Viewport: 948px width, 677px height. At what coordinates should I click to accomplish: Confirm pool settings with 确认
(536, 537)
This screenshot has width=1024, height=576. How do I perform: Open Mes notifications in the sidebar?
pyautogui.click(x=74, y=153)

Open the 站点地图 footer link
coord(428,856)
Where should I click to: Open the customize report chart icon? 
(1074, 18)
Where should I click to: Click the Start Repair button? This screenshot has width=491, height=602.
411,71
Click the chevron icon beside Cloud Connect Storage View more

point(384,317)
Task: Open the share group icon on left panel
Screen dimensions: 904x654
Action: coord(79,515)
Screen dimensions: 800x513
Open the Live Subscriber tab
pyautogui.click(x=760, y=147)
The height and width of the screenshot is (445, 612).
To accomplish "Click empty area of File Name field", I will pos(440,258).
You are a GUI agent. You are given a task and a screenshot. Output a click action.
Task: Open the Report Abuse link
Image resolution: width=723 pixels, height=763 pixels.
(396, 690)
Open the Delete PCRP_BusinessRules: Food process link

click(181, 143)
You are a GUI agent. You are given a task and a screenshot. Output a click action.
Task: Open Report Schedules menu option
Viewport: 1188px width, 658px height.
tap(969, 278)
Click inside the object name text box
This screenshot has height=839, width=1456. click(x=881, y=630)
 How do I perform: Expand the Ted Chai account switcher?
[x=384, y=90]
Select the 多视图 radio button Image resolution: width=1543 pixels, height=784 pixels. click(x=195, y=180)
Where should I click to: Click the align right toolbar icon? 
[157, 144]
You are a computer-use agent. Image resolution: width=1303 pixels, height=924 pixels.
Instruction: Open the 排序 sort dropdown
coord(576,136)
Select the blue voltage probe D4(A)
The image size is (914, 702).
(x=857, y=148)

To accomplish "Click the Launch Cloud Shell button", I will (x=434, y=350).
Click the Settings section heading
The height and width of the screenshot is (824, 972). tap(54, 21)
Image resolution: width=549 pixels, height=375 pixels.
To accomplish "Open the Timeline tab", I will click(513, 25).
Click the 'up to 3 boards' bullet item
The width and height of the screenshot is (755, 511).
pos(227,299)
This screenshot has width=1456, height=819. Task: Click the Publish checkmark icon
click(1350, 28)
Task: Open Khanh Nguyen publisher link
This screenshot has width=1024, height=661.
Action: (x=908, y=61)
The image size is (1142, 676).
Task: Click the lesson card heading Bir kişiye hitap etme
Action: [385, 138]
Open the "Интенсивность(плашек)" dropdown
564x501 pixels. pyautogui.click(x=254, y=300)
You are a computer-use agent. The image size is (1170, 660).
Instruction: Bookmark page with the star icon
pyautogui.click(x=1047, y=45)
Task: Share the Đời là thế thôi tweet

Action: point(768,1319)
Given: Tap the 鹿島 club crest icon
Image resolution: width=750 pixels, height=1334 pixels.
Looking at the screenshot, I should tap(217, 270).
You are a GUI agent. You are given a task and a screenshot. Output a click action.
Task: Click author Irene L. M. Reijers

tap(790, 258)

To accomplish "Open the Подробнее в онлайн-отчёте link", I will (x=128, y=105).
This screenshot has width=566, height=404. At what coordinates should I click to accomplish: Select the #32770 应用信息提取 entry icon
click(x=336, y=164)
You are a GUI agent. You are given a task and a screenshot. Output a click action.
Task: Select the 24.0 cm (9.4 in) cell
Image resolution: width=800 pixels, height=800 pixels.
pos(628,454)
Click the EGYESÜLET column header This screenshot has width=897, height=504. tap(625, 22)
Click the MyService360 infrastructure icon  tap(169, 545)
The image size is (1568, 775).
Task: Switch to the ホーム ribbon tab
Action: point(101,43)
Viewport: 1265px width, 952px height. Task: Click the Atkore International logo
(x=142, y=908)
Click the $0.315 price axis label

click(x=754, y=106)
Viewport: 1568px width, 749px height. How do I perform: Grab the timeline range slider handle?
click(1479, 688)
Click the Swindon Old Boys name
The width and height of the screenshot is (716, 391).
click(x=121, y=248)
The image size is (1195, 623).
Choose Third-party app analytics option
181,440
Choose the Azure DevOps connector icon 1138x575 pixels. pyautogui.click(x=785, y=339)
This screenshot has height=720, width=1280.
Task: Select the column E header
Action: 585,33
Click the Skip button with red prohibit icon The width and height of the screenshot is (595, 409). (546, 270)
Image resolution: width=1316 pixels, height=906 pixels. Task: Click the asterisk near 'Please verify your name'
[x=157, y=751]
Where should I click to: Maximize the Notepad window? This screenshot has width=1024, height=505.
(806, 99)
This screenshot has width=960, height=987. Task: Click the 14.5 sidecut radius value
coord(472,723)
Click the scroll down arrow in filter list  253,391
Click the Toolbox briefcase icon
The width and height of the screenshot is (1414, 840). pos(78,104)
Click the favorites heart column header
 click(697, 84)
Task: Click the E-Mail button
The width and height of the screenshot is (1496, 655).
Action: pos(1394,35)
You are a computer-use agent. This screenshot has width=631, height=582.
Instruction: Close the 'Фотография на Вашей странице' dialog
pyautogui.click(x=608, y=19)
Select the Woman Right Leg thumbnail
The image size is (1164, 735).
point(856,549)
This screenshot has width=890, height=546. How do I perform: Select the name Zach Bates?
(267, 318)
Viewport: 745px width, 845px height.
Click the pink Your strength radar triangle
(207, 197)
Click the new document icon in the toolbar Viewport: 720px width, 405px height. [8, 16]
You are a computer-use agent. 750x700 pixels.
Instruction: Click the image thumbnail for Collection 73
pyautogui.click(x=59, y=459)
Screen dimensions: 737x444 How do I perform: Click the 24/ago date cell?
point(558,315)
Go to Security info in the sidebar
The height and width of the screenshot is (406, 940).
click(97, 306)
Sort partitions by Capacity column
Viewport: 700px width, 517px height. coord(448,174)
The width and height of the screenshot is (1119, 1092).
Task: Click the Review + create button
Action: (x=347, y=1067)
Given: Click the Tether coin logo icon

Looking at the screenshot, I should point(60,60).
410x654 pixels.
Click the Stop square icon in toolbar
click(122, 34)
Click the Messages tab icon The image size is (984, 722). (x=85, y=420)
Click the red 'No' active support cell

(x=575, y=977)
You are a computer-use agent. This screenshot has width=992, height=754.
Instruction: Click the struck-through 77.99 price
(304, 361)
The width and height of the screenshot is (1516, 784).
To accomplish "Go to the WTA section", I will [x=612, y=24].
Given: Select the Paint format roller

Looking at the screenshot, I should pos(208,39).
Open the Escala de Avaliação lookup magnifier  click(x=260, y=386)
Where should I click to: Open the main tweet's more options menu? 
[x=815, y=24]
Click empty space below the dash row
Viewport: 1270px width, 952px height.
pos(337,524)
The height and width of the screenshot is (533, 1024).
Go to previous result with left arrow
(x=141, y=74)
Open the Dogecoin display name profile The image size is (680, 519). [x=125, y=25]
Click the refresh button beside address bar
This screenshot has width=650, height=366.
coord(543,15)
•••••
### WHAT YOU SHOULD DO:
Search the preceding listing for "computer", then copy every line that holds it.

### OUTPUT BELOW:
You are a computer-use agent. Image resolution: width=1303 pixels, height=924 pixels.
You are a computer-use agent. The image size is (1170, 660).
You are a computer-use agent. This screenshot has width=631, height=582.
You are a computer-use agent. 750x700 pixels.
You are a computer-use agent. This screenshot has width=992, height=754.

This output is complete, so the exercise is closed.